> [SELECTED PASSAGE]
┌──

This morning I attempted to write an inspirational essay prompted by Emily Dickinson’s quote about the soul standing ajar, ready to welcome the ecstatic experience.
Normally this fits my passionate process quite well and I am able to flip a less constructive mood quickly. This morning, my sour mood wasn’t going anywhere. I sat in my writing corner digesting the previous night’s emotional turmoil which had turned into an emotional hangover larger than my usual.
I am a tender soul. A tender human. I am sensitive and I seem to fall down and skin my spirit like as a child I skinned my knees when I tripped and fell and skid across the playground,
I vacillate between “can’t wait for the next thing I’m doing it is the be-all-end-all and I am being magnetized toward it…” and then something happens and my face is close to the pavement, again.
Last night when my emotional skid happened it was after my son sent me a scathing text: a long one, based on one of his ongoing gripes with me about something that happened years ago.

└──

> [RECORD EXTRACTS]
┌──

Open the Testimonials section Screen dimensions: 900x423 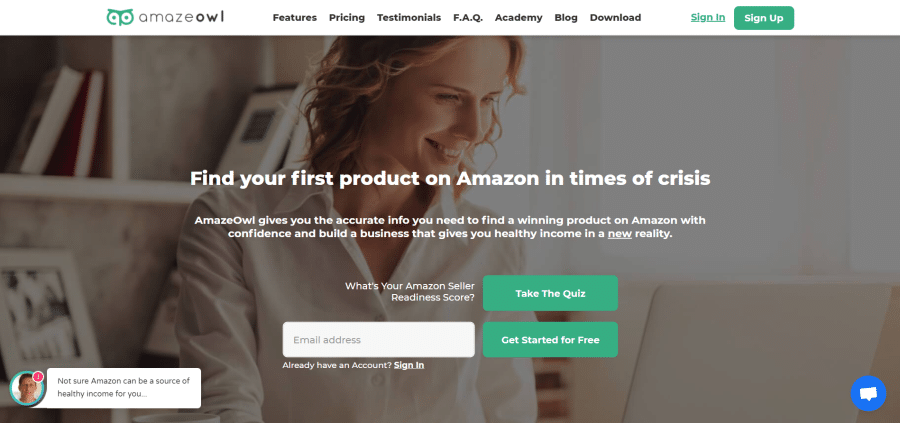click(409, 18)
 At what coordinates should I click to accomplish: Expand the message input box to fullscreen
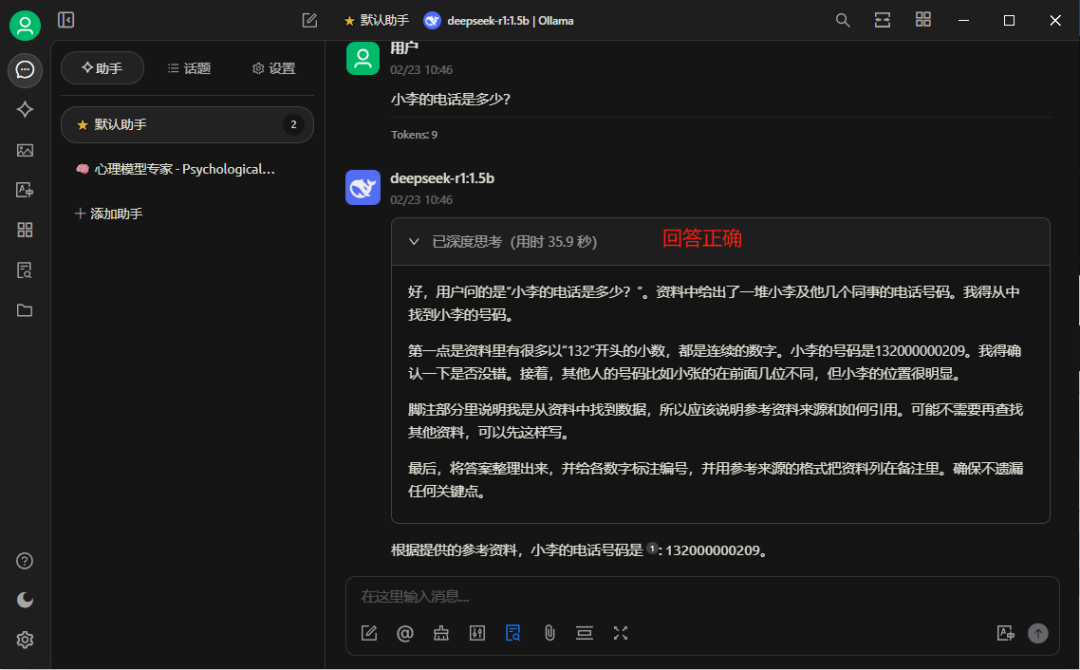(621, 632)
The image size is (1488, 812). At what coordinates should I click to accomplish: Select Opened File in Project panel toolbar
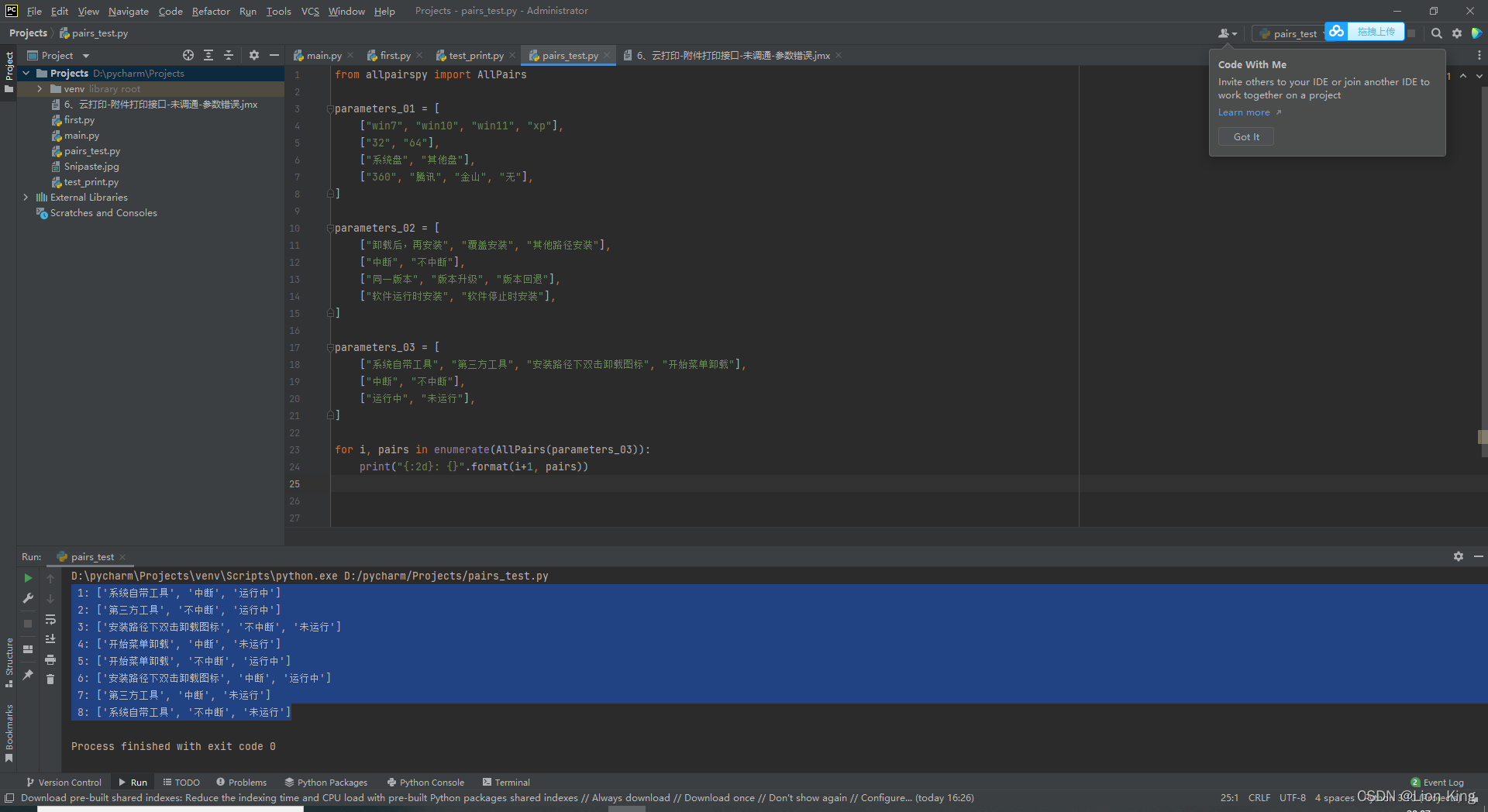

└──
┌──

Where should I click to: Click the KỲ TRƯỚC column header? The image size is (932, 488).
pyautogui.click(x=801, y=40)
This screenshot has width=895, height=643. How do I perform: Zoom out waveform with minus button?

└──
┌──

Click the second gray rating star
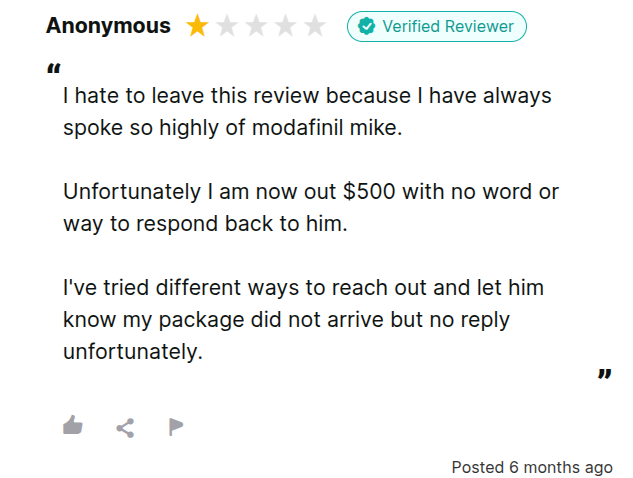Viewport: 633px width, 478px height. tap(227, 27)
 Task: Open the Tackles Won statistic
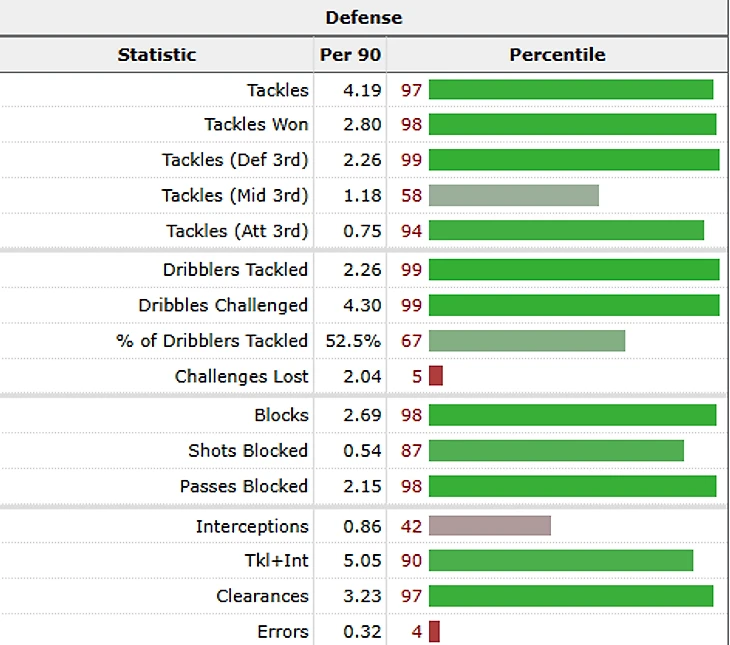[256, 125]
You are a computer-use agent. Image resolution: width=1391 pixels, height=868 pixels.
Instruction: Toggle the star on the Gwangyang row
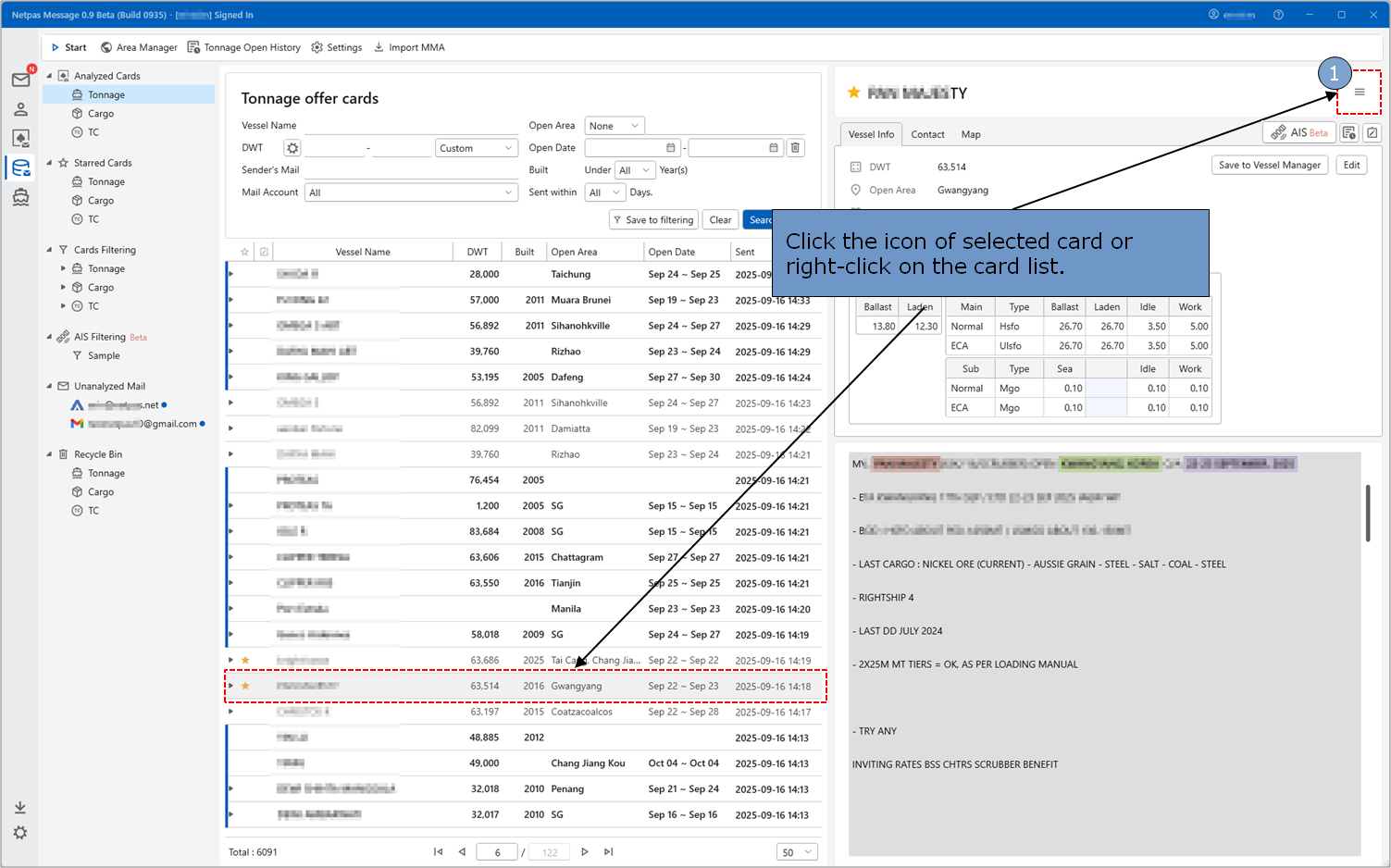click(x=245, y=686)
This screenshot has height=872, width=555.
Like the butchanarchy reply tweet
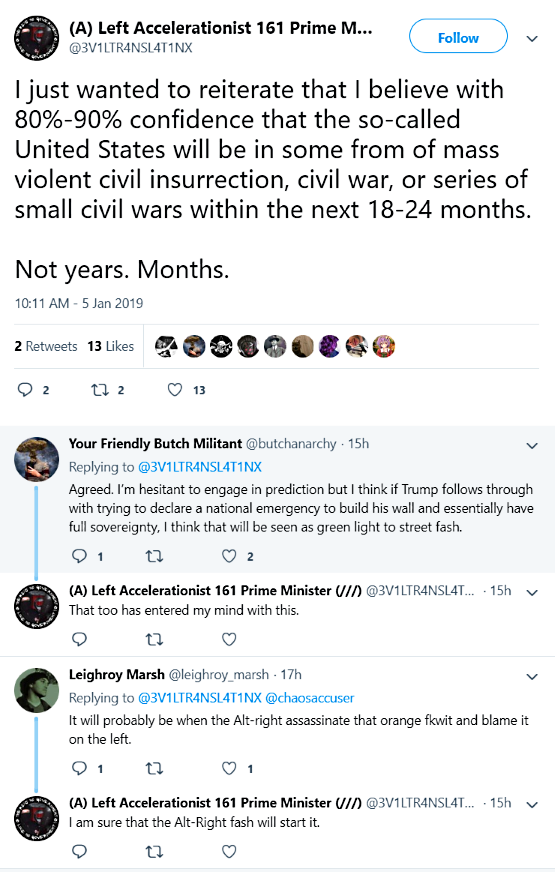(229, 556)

└──

> [GOAL]
In the passage about the morning writing attempt, why would the writer's sour mood not lift that morning? Answer in one to three sentences.

> [ANSWER TO THE TASK]
The writer was still digesting the previous night's emotional turmoil, which had turned into an emotional hangover larger than usual. That turmoil came after the writer's son sent a long, scathing text about one of his ongoing gripes over something that happened years ago.